SOURCE RECORDS:
________

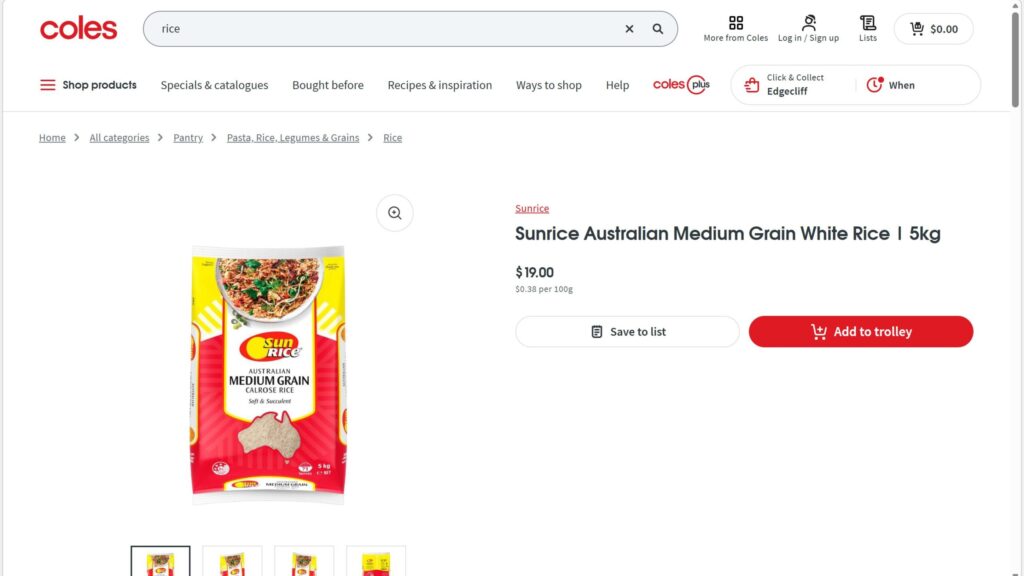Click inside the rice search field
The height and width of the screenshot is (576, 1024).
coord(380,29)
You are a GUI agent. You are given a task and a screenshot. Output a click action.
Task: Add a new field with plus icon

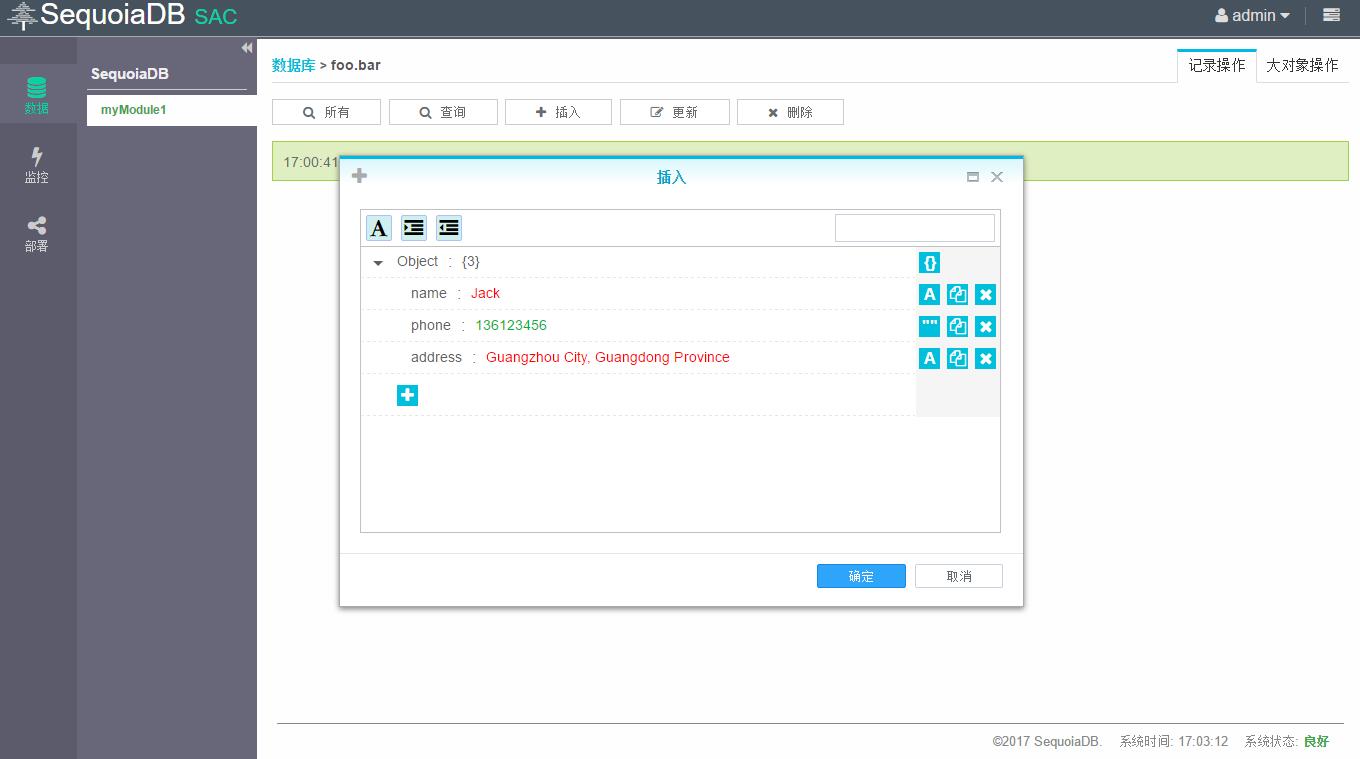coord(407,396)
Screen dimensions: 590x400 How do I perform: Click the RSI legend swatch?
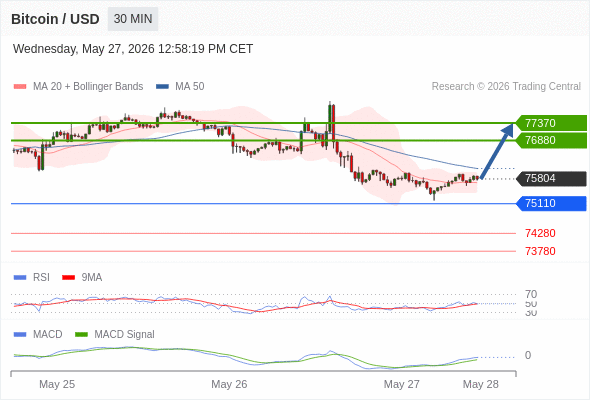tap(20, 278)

________

Output exactly, and only, the lines running from the line containing "You are a GUI" to the last line of the entries above, omitting the pictures.

You are a GUI agent. You are given a task and a screenshot. Output a click action.
Task: Add a new field with plus icon

coord(407,396)
Screen dimensions: 590x400 How do I perform: Click the RSI legend swatch?
tap(20, 278)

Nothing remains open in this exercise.